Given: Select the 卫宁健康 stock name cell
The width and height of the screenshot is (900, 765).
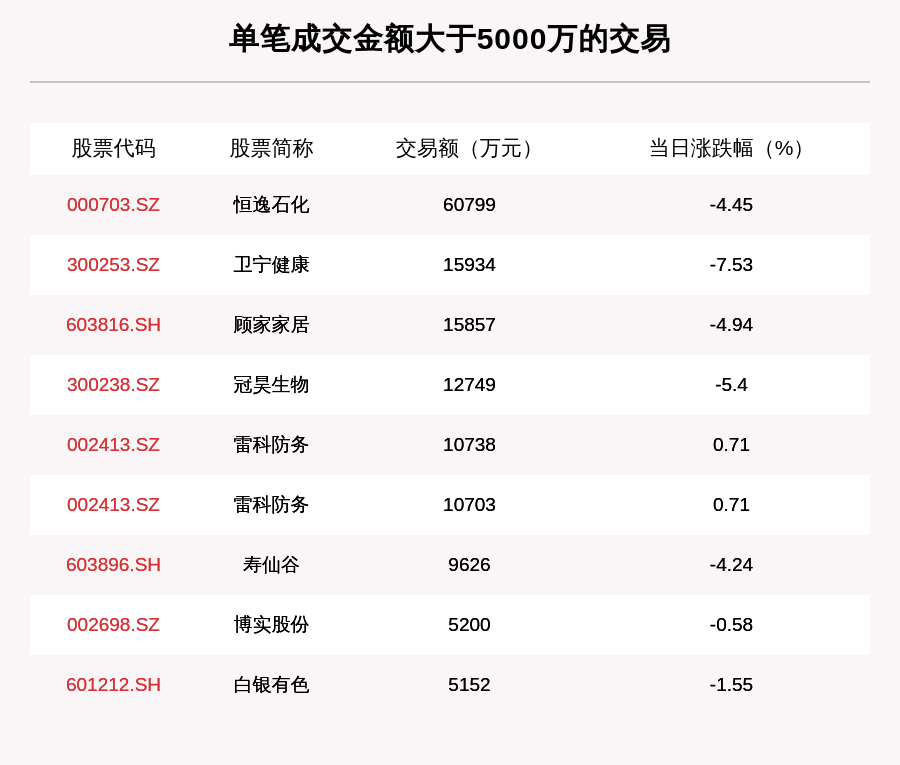Looking at the screenshot, I should (270, 265).
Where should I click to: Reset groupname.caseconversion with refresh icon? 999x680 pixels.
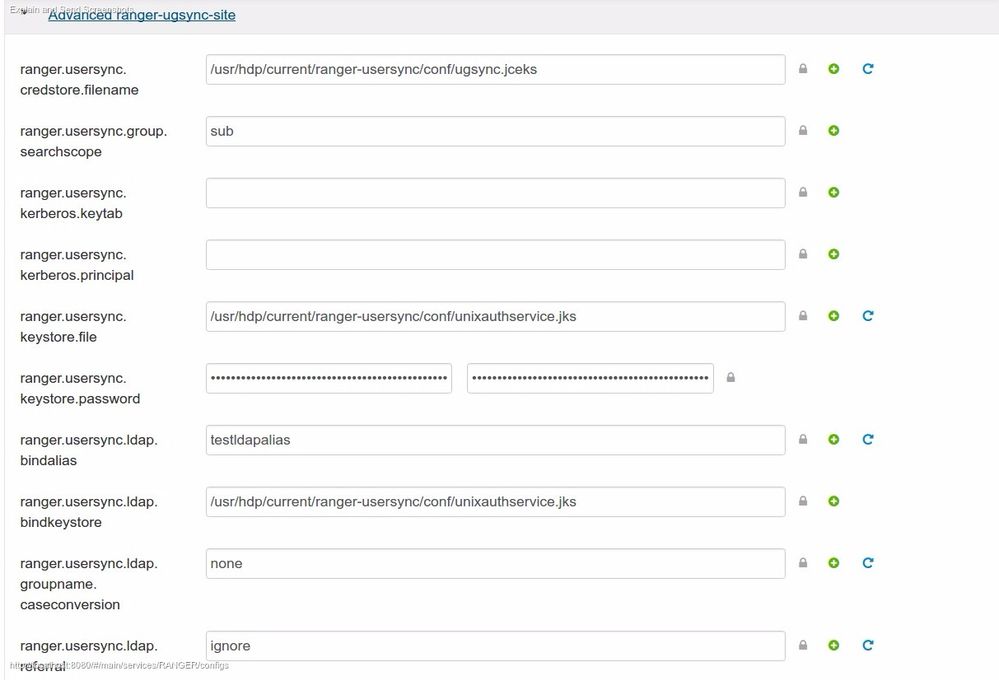pos(868,563)
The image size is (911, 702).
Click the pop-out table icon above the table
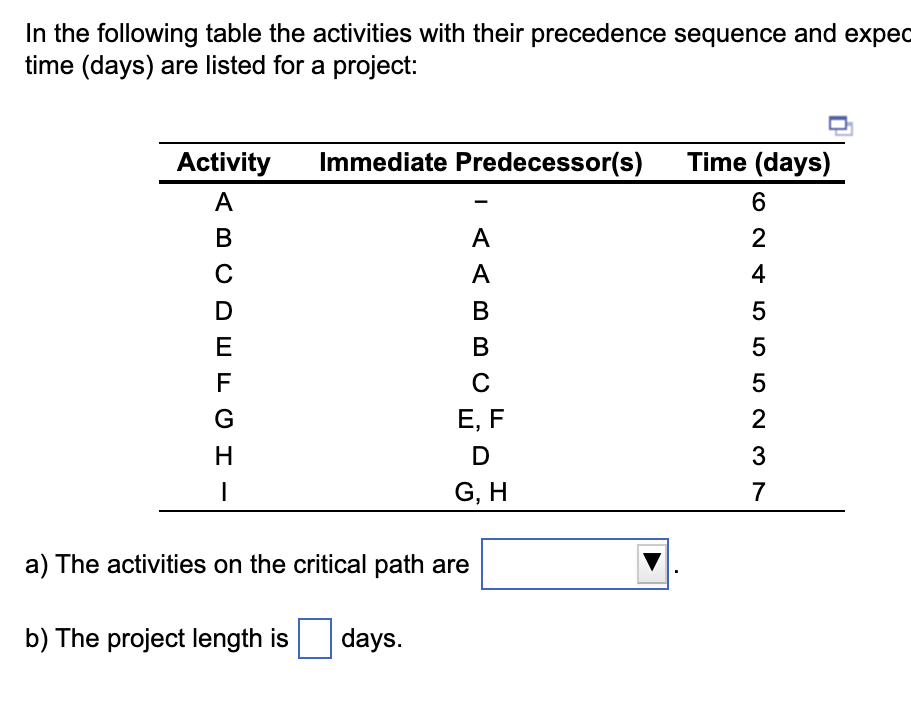[838, 123]
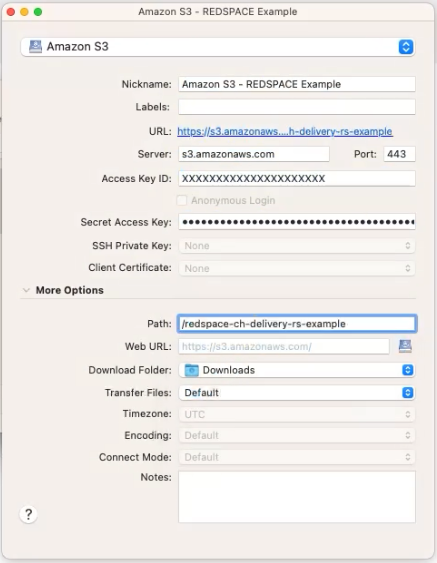Open the Download Folder dropdown
The width and height of the screenshot is (437, 563).
[x=297, y=370]
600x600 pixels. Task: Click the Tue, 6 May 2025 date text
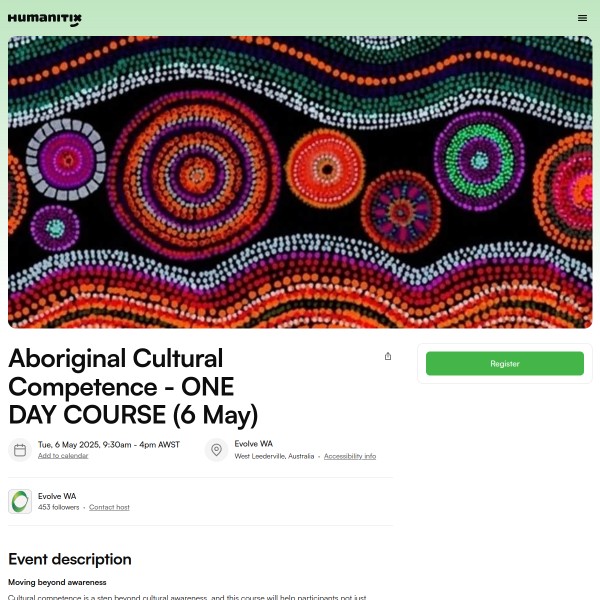pos(109,444)
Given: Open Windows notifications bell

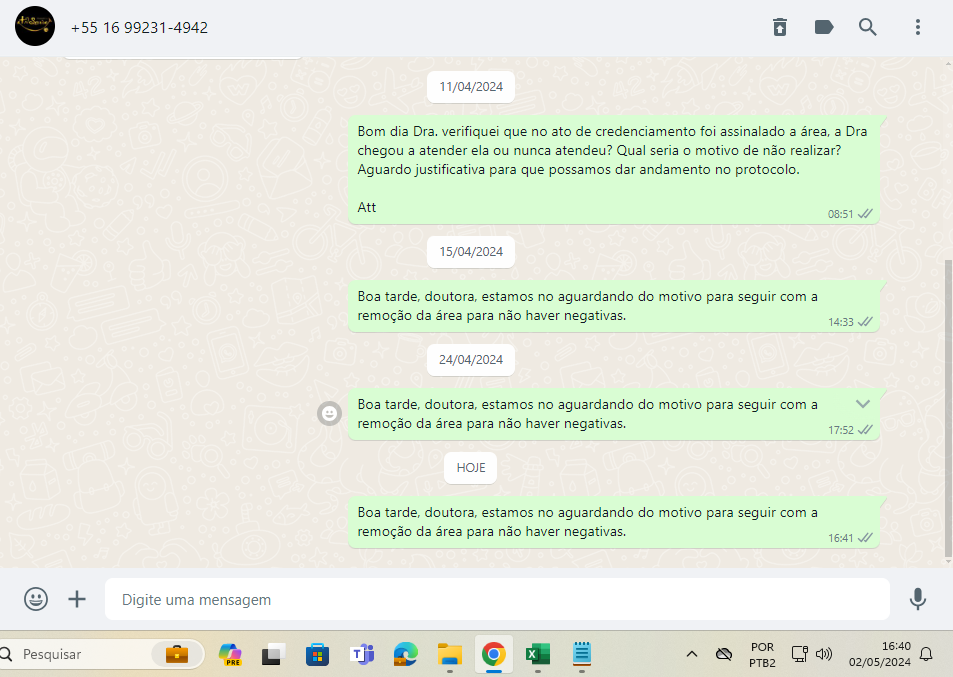Looking at the screenshot, I should click(x=926, y=654).
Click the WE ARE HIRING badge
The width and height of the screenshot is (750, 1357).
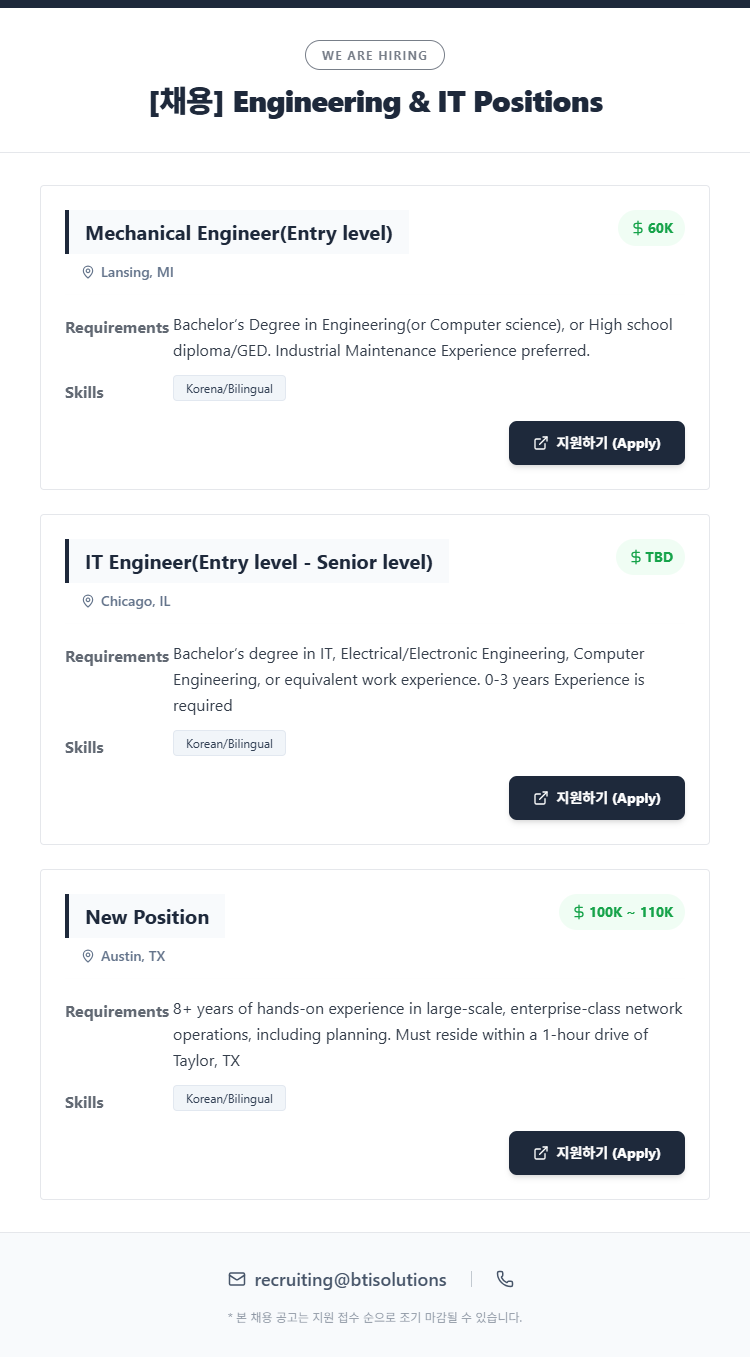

**EXERCISE DIRECTIONS**. Rewrite the rows from the line containing "600x600 pixels. Task: Click" through the end of the rows, swapping "badge" for "label" and leaving all else unchanged. Omit the pictures.

**WRITTEN ANSWER**.
600x600 pixels. Task: Click the Tue, 6 May 2025 date text
pos(109,444)
Given: Open Windows notifications bell

Looking at the screenshot, I should click(x=926, y=654).
Click the WE ARE HIRING label
The width and height of the screenshot is (750, 1357).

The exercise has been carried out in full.